A buffer overflow exists in sudo versions 1.5.7 to 1.6.5p2 (inclusive). The problem affects expansion of the “%h” and “%u” escape sequences in the prompt. Due to a bug it is possible to craft a prompt such that more bytes are written than have been allocated. Exploiting heap corruption bugs like this requires fairly in-depth knowledge of a system’s malloc internals. The bug has been exploited on Linux and can allow an attacker to gain root privileges. No known exploits exist for other operating systems but this should not be considered a Linux-only problem.
1.5.7 - 1.6.5p2 (inclusive)
Sudo expands “%h” and “%u” to the hostname and username respectively. This is done in two steps. In the first step sudo calculates the amount of memory required to hold the expanded string. In the second step it does the actual string copying and escape sequence expansion.

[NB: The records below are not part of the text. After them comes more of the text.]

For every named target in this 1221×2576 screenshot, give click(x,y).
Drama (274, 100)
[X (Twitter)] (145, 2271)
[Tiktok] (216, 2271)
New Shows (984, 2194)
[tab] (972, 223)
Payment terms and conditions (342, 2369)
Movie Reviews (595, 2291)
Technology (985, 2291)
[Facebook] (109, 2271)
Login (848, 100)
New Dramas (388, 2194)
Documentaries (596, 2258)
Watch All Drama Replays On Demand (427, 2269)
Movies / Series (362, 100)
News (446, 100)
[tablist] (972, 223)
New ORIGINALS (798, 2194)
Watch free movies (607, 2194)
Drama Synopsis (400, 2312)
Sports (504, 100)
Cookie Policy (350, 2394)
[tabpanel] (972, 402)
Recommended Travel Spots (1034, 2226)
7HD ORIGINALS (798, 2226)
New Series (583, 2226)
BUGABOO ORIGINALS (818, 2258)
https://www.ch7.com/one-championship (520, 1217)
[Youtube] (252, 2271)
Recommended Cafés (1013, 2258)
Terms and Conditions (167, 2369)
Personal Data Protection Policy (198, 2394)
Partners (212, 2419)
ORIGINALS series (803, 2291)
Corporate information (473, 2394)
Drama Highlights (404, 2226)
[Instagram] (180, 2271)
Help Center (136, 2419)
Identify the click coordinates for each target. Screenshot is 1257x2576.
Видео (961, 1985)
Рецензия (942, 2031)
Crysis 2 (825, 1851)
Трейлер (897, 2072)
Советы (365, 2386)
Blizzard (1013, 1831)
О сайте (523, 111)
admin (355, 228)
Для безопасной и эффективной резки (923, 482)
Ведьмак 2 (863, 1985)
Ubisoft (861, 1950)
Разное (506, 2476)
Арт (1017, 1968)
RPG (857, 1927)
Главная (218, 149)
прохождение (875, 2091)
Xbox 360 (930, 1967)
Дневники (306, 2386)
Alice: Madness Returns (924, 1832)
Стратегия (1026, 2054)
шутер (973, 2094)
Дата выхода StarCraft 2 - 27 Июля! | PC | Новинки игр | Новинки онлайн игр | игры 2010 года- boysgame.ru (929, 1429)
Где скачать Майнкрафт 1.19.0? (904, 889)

The bug occurs because a variable used to store the last character seen was not re-initialized before the second loop. Consequently, if the last character in the prompt is a ‘%’ and the first character is a ‘h’ or ‘u’, sudo will mistakenly expand the ‘h’ or ‘u’, thinking the last character processed was a ‘%’. This causes the computed length to be too small and the malloced buffer will overflow.
This problem was brought to my attention by Global InterSec LLC.